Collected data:
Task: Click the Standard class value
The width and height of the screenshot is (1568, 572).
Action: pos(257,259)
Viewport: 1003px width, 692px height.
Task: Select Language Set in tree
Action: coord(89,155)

● **Task details**
Would you transcribe every entry exactly?

● **Response to this exercise**
Task: Click the Standard class value
The width and height of the screenshot is (1568, 572).
Action: pos(257,259)
Viewport: 1003px width, 692px height.
Task: Select Language Set in tree
Action: coord(89,155)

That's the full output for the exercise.